§ Stored data:
┌────────
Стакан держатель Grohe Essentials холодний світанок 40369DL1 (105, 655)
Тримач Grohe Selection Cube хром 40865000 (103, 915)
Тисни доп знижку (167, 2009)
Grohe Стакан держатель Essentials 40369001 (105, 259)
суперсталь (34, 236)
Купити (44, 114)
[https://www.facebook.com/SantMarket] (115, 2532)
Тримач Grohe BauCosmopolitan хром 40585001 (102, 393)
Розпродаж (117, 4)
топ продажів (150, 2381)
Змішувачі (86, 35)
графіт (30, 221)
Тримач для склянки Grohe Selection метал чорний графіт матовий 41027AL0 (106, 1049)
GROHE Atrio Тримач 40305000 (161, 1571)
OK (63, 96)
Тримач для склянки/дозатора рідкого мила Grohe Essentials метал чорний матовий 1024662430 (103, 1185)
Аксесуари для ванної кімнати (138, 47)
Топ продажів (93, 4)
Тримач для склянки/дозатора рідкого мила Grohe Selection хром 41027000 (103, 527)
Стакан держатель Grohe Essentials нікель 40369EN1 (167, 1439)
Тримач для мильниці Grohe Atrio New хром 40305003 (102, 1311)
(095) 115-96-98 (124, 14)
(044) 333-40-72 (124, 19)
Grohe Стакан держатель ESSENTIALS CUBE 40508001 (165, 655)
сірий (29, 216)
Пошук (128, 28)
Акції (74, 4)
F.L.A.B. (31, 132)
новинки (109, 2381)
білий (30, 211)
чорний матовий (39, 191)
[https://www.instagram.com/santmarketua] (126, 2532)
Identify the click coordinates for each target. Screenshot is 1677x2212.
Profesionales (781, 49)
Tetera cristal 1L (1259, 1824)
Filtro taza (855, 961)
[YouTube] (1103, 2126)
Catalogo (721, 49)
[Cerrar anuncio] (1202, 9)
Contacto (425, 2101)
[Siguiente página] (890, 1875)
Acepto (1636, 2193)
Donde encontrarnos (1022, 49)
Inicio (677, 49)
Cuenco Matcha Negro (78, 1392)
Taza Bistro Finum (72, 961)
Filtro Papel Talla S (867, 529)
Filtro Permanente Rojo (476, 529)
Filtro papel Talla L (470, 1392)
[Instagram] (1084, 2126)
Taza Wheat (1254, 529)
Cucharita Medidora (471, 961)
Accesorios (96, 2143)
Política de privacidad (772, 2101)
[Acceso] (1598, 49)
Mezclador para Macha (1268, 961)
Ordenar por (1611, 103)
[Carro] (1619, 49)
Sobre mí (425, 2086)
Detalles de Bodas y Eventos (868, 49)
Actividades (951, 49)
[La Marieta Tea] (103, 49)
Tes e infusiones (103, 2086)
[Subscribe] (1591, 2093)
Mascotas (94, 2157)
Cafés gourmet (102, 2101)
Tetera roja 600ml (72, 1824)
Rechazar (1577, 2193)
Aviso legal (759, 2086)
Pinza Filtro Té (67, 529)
└────────
§ TASK ITEM: Would you output, from the records above, exactly the run of lines that starts at the line containing "(095) 115-96-98 (124, 14)" and ends at the line containing "[Acceso] (1598, 49)", and only that run?

§ RESPONSE BOX:
(095) 115-96-98 (124, 14)
(044) 333-40-72 (124, 19)
Grohe Стакан держатель ESSENTIALS CUBE 40508001 (165, 655)
сірий (29, 216)
Пошук (128, 28)
Акції (74, 4)
F.L.A.B. (31, 132)
новинки (109, 2381)
білий (30, 211)
чорний матовий (39, 191)
[https://www.instagram.com/santmarketua] (126, 2532)
Identify the click coordinates for each target. Screenshot is 1677x2212.
Profesionales (781, 49)
Tetera cristal 1L (1259, 1824)
Filtro taza (855, 961)
[YouTube] (1103, 2126)
Catalogo (721, 49)
[Cerrar anuncio] (1202, 9)
Contacto (425, 2101)
[Siguiente página] (890, 1875)
Acepto (1636, 2193)
Donde encontrarnos (1022, 49)
Inicio (677, 49)
Cuenco Matcha Negro (78, 1392)
Taza Bistro Finum (72, 961)
Filtro Papel Talla S (867, 529)
Filtro Permanente Rojo (476, 529)
Filtro papel Talla L (470, 1392)
[Instagram] (1084, 2126)
Taza Wheat (1254, 529)
Cucharita Medidora (471, 961)
Accesorios (96, 2143)
Política de privacidad (772, 2101)
[Acceso] (1598, 49)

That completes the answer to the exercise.